What's with "where the river is the road"? In Bethel there are no highways in or out — the town sits off the road system, reached only by air and by the Kuskokwim River itself. For much of the year the river is the road: in summer, skiffs and barges carry people and freight up and down the water to some fifty villages; in deep winter the Kuskokwim freezes hard enough to drive on, and the state marks an official ice road across it. The seasons that matter most here are breakup, when the ice goes out in a roar each spring, and freeze-up, when travel pauses until the river sets. Watch the Kuskokwim and you are watching the calendar of the whole delta.
Winter brings the other thing Bethel is known for.
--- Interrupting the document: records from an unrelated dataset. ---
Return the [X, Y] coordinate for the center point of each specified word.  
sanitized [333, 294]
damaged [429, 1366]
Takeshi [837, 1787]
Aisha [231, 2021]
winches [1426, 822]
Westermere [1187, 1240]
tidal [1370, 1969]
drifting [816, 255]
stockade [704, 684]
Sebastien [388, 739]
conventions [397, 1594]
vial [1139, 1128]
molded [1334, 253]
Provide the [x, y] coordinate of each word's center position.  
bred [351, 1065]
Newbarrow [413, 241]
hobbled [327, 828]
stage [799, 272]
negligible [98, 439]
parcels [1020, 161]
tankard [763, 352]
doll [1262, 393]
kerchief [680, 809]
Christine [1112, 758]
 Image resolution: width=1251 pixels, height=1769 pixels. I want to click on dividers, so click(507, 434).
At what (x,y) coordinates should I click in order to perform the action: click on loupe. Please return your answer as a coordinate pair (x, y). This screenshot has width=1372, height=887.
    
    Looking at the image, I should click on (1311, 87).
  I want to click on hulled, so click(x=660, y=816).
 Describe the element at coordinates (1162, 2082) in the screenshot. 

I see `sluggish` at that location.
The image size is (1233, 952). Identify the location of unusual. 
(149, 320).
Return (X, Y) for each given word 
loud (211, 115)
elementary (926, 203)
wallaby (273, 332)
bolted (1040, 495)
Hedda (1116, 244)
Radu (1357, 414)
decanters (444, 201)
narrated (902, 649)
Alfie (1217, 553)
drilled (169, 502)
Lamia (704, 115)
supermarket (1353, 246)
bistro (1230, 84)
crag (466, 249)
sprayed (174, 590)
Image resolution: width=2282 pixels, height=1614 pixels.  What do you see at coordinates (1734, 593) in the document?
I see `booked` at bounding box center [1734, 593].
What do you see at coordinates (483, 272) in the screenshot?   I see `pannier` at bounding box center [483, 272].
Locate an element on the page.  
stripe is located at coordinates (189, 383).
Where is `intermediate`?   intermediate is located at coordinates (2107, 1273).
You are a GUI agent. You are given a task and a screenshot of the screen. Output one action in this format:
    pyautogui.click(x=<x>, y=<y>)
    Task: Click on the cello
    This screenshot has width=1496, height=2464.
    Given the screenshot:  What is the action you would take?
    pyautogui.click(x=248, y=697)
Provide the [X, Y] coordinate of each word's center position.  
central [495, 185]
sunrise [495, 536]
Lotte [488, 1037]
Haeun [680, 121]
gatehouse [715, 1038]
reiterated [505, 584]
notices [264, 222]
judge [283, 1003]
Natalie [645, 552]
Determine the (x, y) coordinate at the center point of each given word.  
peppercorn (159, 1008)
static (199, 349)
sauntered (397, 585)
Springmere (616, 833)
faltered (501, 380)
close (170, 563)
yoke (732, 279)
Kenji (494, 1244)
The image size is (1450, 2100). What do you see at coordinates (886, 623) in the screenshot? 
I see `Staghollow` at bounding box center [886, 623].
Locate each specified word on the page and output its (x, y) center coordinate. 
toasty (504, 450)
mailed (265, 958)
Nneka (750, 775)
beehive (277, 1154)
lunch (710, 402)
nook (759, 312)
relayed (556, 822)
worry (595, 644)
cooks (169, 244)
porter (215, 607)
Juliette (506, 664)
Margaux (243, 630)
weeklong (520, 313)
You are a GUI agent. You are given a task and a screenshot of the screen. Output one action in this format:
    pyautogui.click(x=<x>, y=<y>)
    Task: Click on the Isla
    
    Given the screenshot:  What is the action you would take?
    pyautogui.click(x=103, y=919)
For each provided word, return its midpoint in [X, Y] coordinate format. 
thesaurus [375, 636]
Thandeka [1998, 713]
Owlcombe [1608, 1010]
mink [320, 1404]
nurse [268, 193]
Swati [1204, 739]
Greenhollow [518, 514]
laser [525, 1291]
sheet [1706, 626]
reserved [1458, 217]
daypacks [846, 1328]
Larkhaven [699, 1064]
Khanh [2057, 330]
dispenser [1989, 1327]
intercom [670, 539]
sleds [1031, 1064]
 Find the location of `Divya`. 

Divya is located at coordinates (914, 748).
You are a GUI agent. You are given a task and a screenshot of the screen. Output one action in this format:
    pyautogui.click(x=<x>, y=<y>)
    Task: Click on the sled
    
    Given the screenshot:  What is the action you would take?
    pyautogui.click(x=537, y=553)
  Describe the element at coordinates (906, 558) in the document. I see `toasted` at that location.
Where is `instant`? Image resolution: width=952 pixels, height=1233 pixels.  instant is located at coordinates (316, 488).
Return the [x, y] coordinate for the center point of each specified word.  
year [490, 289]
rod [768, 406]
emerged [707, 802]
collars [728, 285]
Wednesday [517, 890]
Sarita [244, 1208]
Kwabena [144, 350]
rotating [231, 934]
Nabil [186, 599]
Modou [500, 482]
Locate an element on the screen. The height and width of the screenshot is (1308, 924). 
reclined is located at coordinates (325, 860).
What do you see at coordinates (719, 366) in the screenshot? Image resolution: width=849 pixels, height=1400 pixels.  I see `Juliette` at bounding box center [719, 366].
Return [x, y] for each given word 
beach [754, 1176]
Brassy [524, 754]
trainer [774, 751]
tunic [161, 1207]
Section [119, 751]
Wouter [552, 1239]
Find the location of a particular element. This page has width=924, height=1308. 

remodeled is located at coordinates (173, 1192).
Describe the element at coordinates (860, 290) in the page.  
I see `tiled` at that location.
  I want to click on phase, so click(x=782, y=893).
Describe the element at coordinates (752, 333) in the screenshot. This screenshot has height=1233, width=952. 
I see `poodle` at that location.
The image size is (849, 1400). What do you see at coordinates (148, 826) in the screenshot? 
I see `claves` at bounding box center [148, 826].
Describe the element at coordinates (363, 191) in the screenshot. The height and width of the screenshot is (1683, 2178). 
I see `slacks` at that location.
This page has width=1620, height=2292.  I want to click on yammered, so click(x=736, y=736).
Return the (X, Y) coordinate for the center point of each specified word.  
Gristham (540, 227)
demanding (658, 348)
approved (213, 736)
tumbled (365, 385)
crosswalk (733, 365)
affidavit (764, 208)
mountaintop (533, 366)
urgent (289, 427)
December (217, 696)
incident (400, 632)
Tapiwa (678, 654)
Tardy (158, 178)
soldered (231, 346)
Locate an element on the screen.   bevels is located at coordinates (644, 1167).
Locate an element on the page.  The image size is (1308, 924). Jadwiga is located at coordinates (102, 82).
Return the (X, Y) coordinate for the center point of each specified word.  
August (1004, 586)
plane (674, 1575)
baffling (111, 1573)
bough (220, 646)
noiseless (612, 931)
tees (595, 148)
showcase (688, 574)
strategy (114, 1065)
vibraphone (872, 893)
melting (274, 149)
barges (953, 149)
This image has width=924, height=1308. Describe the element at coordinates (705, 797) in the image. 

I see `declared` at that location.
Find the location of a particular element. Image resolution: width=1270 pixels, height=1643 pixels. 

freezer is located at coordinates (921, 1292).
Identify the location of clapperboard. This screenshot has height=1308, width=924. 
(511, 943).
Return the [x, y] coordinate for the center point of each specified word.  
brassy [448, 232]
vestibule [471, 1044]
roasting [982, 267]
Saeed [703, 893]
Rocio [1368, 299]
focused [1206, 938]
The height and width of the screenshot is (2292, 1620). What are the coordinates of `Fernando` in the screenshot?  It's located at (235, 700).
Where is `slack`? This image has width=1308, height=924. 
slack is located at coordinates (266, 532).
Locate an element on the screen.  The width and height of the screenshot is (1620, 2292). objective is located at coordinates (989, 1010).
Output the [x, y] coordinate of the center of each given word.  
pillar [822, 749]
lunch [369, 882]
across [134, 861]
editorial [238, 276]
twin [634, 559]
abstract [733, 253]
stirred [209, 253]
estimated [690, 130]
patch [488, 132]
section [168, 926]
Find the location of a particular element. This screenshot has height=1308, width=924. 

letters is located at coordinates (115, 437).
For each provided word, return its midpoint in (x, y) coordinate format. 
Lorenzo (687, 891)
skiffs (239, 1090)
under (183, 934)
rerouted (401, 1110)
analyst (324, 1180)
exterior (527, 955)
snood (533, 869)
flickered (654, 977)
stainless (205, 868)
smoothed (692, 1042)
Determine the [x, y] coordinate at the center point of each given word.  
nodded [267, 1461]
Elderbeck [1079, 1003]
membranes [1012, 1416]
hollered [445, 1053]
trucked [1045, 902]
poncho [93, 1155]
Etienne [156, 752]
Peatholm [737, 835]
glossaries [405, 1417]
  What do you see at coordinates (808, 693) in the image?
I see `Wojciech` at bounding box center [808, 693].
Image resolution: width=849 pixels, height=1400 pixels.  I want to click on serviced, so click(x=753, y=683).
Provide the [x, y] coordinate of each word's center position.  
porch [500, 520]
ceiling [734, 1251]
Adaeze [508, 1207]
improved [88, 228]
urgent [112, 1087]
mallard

The Kuskokwim 300 — the "K300" — has run nearly every January since 1980: a roughly three-hundred-mile sled-dog race that loops up the frozen river from Bethel to Aniak and back, commemorating the old mail trail that once tied the river villages to the outside world. It was founded just as snowmachines were replacing the dog teams locals had long relied on, and it is now widely regarded as one of the toughest mid-distance races in the sport, drawing top mushers north into some of the hardest weather anywhere. Around it has grown a whole winter calendar of delta races — the Bogus Creek 150, the Akiak Dash, and more. In Yukon-Kuskokwim country, where dog teams once did the work the snowmachine does now, the K300 keeps the tradition running.
Why People Visit Bethel
People come to Bethel for the real thing: a remote, fly-in delta town that is the heart of Yup'ik western Alaska, where the Kuskokwim is the main road and the seasons set the pace. It rewards travelers who want the far north on its own terms — river, tundra, the long northern light, and a community that has lived well here for generations.